> _WHAT TO PRODUCE_:
Every record must appear in the response exactly as given.

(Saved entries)
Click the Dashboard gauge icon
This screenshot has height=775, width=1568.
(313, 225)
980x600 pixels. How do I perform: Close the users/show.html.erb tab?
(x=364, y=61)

> _RESPONSE TO THE TASK_:
Click the Dashboard gauge icon
This screenshot has height=775, width=1568.
(313, 225)
980x600 pixels. How do I perform: Close the users/show.html.erb tab?
(x=364, y=61)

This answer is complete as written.